The expression “point of the nuclear reactor core” is intended to denote a volume of the nuclear reactor for which it is sought to attribute, in the context of preparing a 3D power distribution, a power value, or a physical parameter value correlated with the power. Each point of the nuclear reactor core is thus associated with one unique such value. The method according to the invention thus comprises in particular a measurement step permitting the values of the physical disturbance parameters to be obtained that are to be applied to the theoretical power distribution.


Apart from the main features which have just been mentioned in the previous paragraph, the method according to the invention can have one or more additional features among the following:

    • the physical disturbance parameters are among the following parameters:
    • misalignment of at least one control cluster with respect to the other control clusters of the nuclear reactor core in question;
    • lack of precision of the position of the control clusters;
    • lack of precision of the admission temperature of the moderator; the term “moderator” denotes, in a general manner, a material formed by light nuclei which decelerate the neutrons.
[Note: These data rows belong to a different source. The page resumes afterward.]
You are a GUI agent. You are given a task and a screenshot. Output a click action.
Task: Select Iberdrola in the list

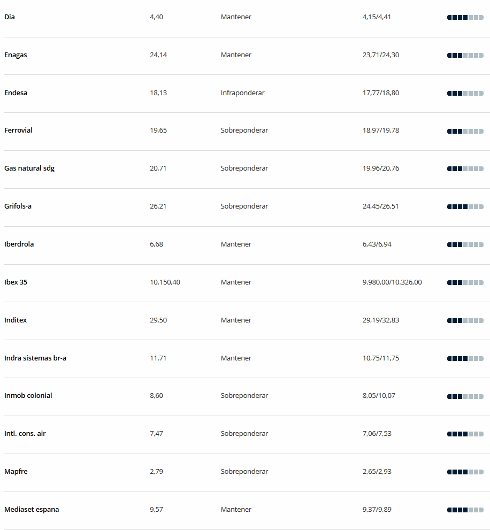pyautogui.click(x=19, y=244)
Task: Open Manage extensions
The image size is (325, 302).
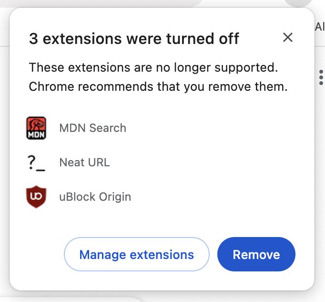Action: (x=137, y=254)
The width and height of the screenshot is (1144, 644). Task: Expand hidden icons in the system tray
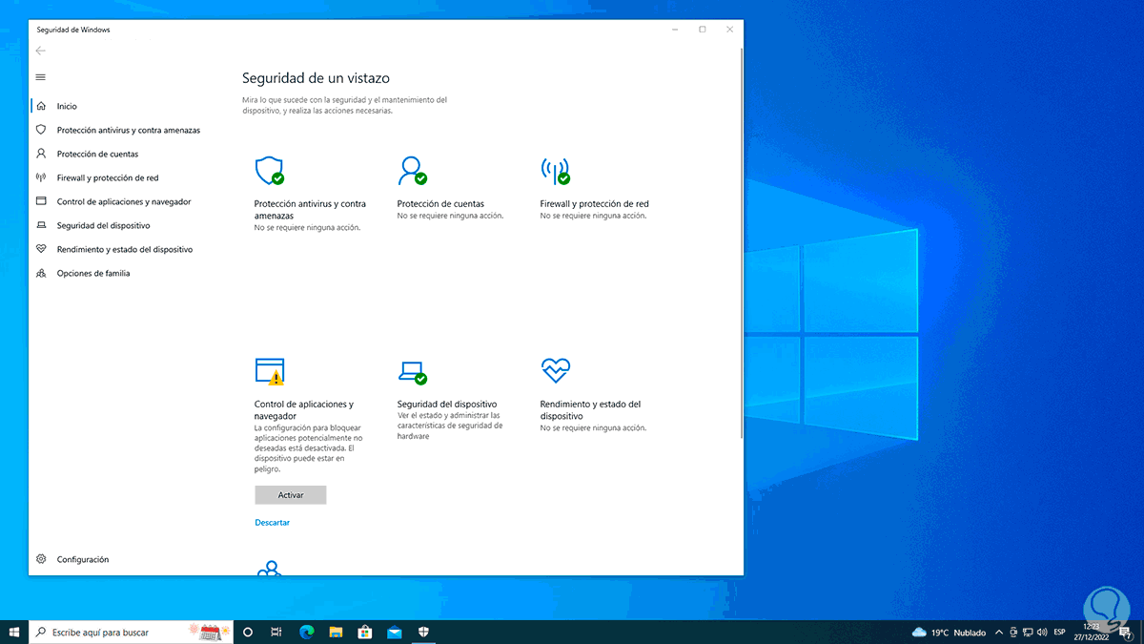999,632
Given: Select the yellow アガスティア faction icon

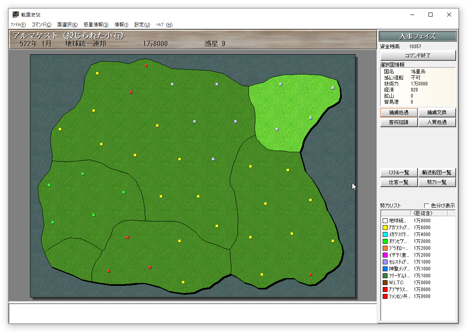Looking at the screenshot, I should (385, 228).
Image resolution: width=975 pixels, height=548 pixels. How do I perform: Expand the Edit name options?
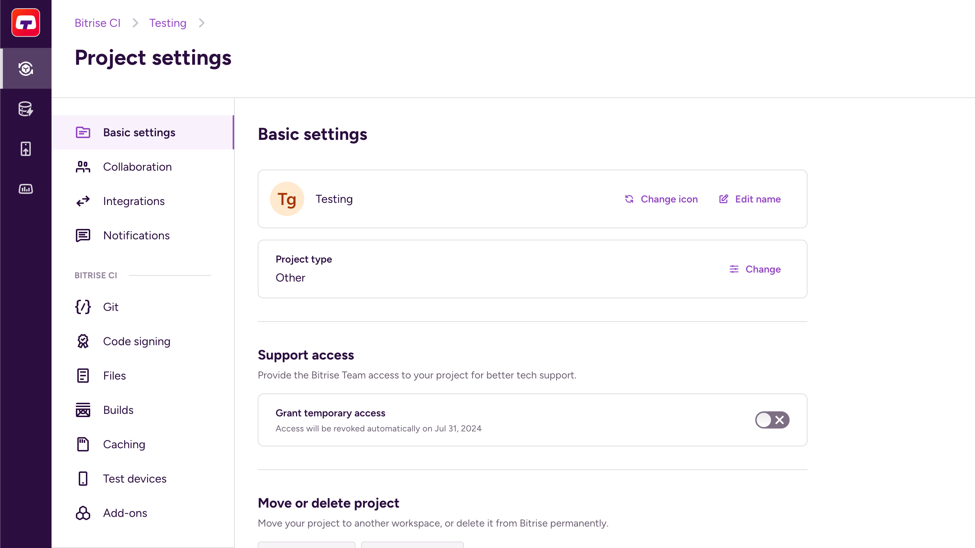[x=750, y=199]
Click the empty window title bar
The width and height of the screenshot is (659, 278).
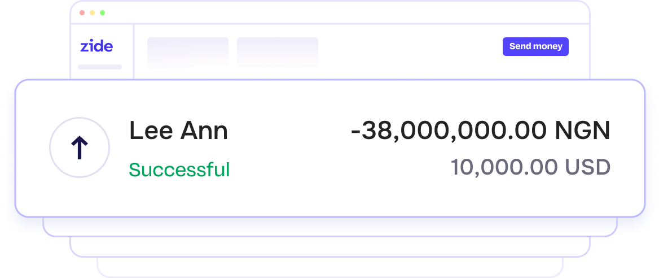click(330, 12)
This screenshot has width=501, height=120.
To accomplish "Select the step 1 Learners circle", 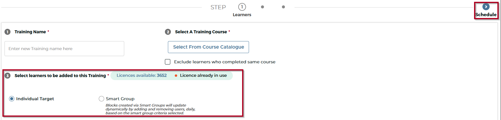I will tap(242, 7).
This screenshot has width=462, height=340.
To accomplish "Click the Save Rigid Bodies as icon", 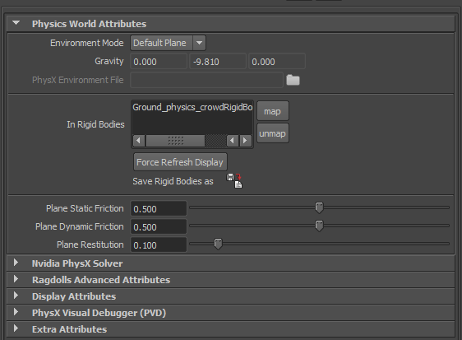I will [234, 180].
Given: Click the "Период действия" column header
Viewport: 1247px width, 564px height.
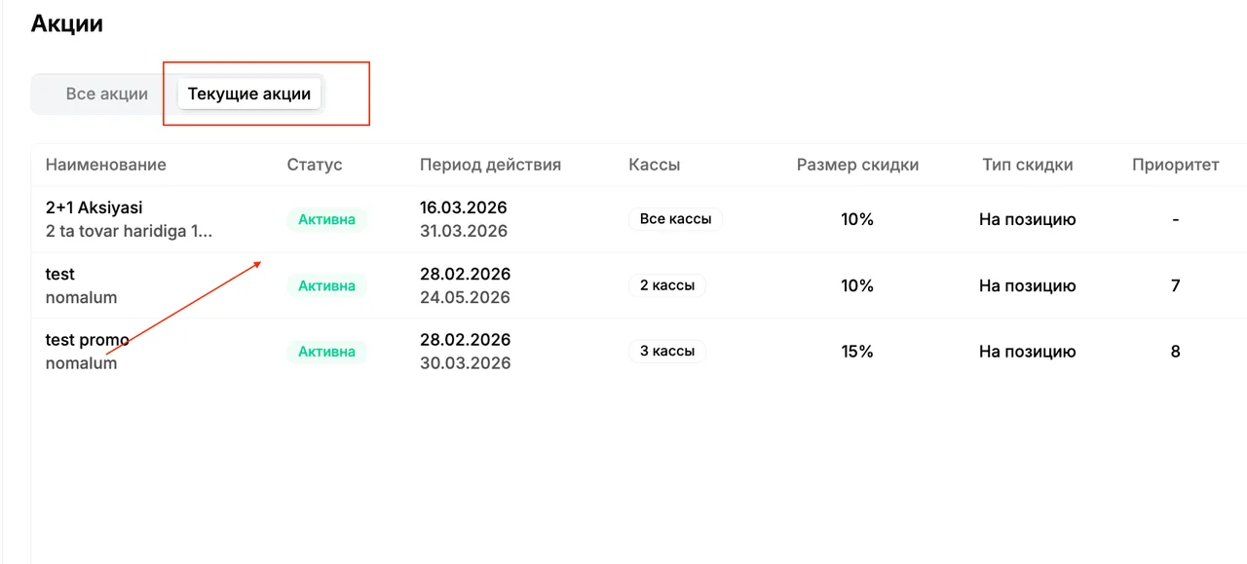Looking at the screenshot, I should pos(490,165).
It should have only a slight capturing capacity in order not to waste the neutrons and it should be sufficiently dense in order to ensure effective retardation.
    • inhomogeneity of the boron concentration in the moderator;
    • inhomogeneity of the irradiation of the fuel assemblies;
    • lack of precision of the nominal power of the reactor core;
    • disequilibrium, azimuthal or radial, in the distribution of the nuclear power between quadrants of the reactor core.
    • the step for determining the estimated power complies with the following equation, involving for each point in question the value of the theoretical power Pcal: Pest=Pcal/(1+(C/PM)*), where (C/PM)* represents the extended correction value;
    • the selected pseudo-measurements are so selected for points of the reactor core where a measurement instrumentation is intended to be installed;
    • the plurality of residues is calculated for all of points of the nuclear reactor core;
    • the error propagation method performed to associate an extended correction value with each point of the nuclear reactor core is of the SFG extension method type of degree three or two according to the density of the instrumentation; and the SFG propagation mode is an external mode, the main advantages of which are simplicity and robustness. In other examples of implementation, another propagation mode is selected, in particular a mode where the calculation/measurement deviations correct parameters inside the internal loops of the neutron calculation; the parameters to be modified, therefore, can for example be the effective cross-sections, the local densities, . . . ;
    • the measurements previously carried out have been obtained with a system of the RIC type.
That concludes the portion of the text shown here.